THE HILL: Higher education reform can be bipartisan

Career College Central Summary:

  • While the recent midterms have provided little respite from the near-constant partisan bickering in Washington, the ingredients for bipartisan progress on higher education reform are already in place. 
  • American families are seriously concerned about the cost of college, and policymakers are searching for answers. Up to now, highly polarized debates about a few hot topics—for-profit colleges and student loan interest rates—have masked the opportunity for policymakers to rally around reforms that have support from the left and right. 
  • We see four opportunities for reform:

    • Student Loans

      • While tales of six-figure student loan debts have preoccupied the media, these high debt borrowers are not the norm. Instead, the real student loan crisis is among college drop-outs who default on more modest amounts of debt ($14,000 on average). Even though the federal loan program offers struggling borrowers the opportunity to limit monthly repayments to a percentage of their income, many fail to take advantage of this program because the process rivals the tax code in its complexity. 
      • Unfortunately, well-known proposals to help borrowers—refinancing loans at lower interest rates or expanding loan forgiveness—offer limited relief to those in real distress while providing sizable benefits to borrowers who aren’t struggling. Instead, the repayment process should be streamlined so all borrowers are protected from financial hardship, but with reforms to ensure those protections are targeted to those who need them most and are budget-neutral. A bipartisan group of lawmakers from both houses of Congress have introduced proposals on this front, but they have not gotten far. 
      • Even more important is helping prospective students choose worthwhile programs in the first place—ones that will help them graduate and find a job. Under new private financing options called income-share agreements (ISAs), students agree to pay a percentage of their future income for a defined period of time in exchange for private financing. Unlike traditional student loans, the amount a student pays depends on his or her success, thus giving ISA providers a strong incentive to help the student find a quality program that sets him or her up for success. 
      • Regulatory uncertainty, however, has stunted this market.

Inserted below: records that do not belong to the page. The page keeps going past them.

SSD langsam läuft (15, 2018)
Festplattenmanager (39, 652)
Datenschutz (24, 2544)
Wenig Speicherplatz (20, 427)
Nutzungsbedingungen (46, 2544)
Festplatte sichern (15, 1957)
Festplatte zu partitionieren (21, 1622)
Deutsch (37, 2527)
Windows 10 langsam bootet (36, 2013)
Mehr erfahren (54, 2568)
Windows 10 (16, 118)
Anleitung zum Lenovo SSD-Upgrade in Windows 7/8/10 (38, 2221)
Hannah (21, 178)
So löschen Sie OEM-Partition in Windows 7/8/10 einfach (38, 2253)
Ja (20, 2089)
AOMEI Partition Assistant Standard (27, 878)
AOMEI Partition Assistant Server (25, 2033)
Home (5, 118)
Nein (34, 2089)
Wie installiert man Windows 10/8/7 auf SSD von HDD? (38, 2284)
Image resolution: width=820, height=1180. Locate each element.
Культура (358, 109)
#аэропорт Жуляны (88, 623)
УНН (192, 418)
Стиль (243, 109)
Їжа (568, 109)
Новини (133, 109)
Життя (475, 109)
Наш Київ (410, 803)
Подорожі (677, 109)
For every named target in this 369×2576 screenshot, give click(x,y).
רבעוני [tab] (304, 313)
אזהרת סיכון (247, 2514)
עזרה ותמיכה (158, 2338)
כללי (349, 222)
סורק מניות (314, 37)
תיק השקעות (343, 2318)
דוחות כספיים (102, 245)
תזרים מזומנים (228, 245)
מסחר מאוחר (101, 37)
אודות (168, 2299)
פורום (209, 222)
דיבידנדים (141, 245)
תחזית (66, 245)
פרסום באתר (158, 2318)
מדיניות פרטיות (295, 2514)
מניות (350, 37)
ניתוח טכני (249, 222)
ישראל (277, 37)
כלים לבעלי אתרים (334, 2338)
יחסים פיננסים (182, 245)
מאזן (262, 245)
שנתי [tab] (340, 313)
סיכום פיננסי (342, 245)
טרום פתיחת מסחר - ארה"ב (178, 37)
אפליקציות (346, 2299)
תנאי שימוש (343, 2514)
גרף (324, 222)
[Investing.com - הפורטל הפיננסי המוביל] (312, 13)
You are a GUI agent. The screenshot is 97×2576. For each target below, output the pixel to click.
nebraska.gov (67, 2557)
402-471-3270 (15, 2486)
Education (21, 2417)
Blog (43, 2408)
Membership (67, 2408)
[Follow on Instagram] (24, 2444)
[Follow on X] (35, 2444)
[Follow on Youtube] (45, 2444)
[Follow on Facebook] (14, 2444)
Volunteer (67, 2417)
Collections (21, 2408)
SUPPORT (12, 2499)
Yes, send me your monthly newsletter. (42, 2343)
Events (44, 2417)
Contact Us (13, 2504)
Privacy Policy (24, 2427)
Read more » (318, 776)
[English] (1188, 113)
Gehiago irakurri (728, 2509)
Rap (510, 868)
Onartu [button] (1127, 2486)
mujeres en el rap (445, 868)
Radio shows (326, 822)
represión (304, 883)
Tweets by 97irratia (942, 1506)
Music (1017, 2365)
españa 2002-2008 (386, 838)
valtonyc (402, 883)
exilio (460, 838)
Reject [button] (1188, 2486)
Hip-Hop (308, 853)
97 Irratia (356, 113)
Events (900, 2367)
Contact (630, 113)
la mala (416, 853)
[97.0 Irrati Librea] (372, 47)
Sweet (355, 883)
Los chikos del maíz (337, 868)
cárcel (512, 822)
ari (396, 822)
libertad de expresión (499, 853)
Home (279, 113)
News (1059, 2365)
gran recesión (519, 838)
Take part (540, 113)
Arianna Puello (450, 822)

Luckily, a few lawmakers have taken initial steps to clarify the legal treatment of ISAs, a reform that would provide students with a new, beneficial financing option at no cost to taxpayers. 
    • Accountability

      • President Obama has worked to increase higher education accountability for the past six years. But his quest to tighten regulation of for-profit colleges has generated predictable and justifiable opposition because of its unabashed targeting of one particular sector. More recently, his plan to rate all colleges and universities, including thousands of diverse institutions, is proving to be a gargantuan task, well beyond what the Department of Education can or should be doing. 
      • Needed is a simple measure based on loan performance to kick out the worst performing programs, regardless of tax status. Whether students are able to pay back their loans is a basic measure of program quality that we can measure objectively. It’s true that colleges are currently held accountable for their Cohort Default Rate, but this measure is easily gamed. Fortunately, proposals to modernize it are gaining support. 
      • Above that bar, policymakers should give colleges “skin in the game,” putting them on the hook to pay back a portion of any loans not repaid by their students. This idea has received support from both sides of the aisle—from Sen. Elizabeth Warren to Rep. Paul Ryan—and could be applied fairly and effectively.